Artigo Acesso aberto Revisado por pares

Deconvolution and Database Search of Complex Tandem Mass Spectra of Intact Proteins

2010; Elsevier BV; Volume: 9; Issue: 12 Linguagem: Inglês

10.1074/mcp.m110.002766

ISSN

1535-9484

Autores

Xiaowen Liu, Yuval Inbar, Pieter C. Dorrestein, Colin Wynne, Nathan Edwards, Puneet Souda, Julian P. Whitelegge, Vineet Bafna, Pavel A. Pevzner,

Tópico(s)

Metabolomics and Mass Spectrometry Studies

Resumo

Top-down proteomics studies intact proteins, enabling new opportunities for analyzing post-translational modifications.
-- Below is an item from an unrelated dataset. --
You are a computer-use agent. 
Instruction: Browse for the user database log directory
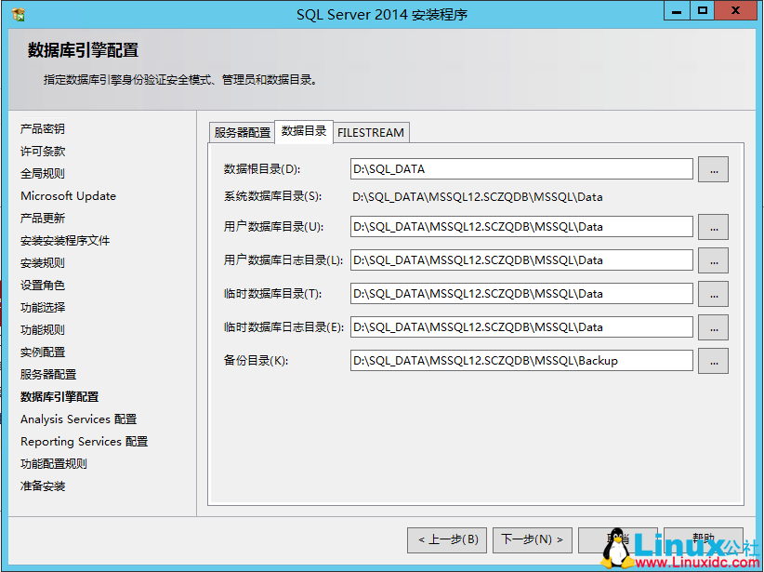[712, 260]
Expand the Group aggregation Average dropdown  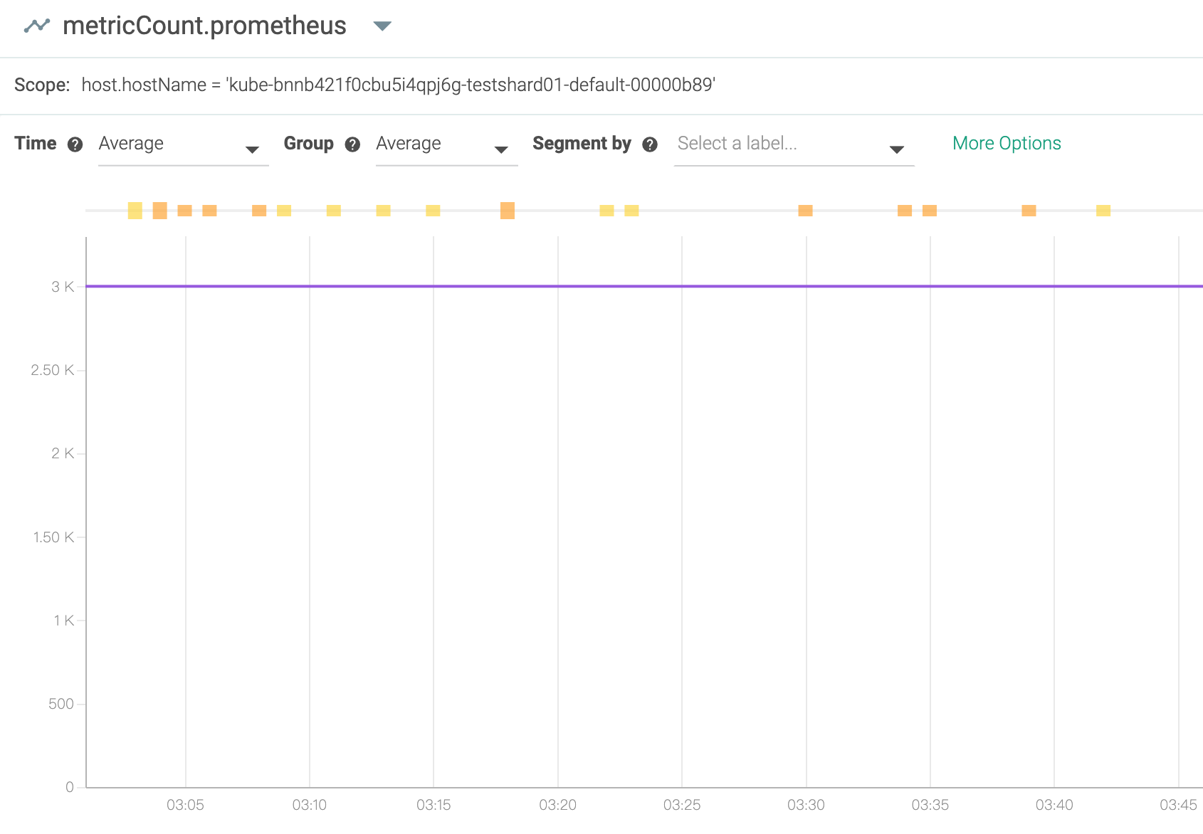pos(446,144)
Because tandem mass spectra of intact proteins are very complex, spectral deconvolution (grouping peaks into isotopomer envelopes) is a key initial stage for their interpretation. In such spectra, isotopomer envelopes of different protein fragments span overlapping regions on the m/z axis and even share spectral peaks. This raises both pattern recognition and combinatorial challenges for spectral deconvolution. We present MS-Deconv, a combinatorial algorithm for spectral deconvolution. The algorithm first generates a large set of candidate isotopomer envelopes for a spectrum, then represents the spectrum as a graph, and finally selects its highest scoring subset of envelopes as a heaviest path in the graph. In contrast with other approaches, the algorithm scores sets of envelopes rather than individual envelopes. We demonstrate that MS-Deconv improves on Thrash and Xtract in the number of correctly recovered monoisotopic masses and speed. We applied MS-Deconv to a large set of top-down spectra from Yersinia rohdei (with a still unsequenced genome) and further matched them against the protein database of related and sequenced bacterium Yersinia enterocolitica . MS-Deconv is available at http://proteomics.ucsd.edu/Software.html.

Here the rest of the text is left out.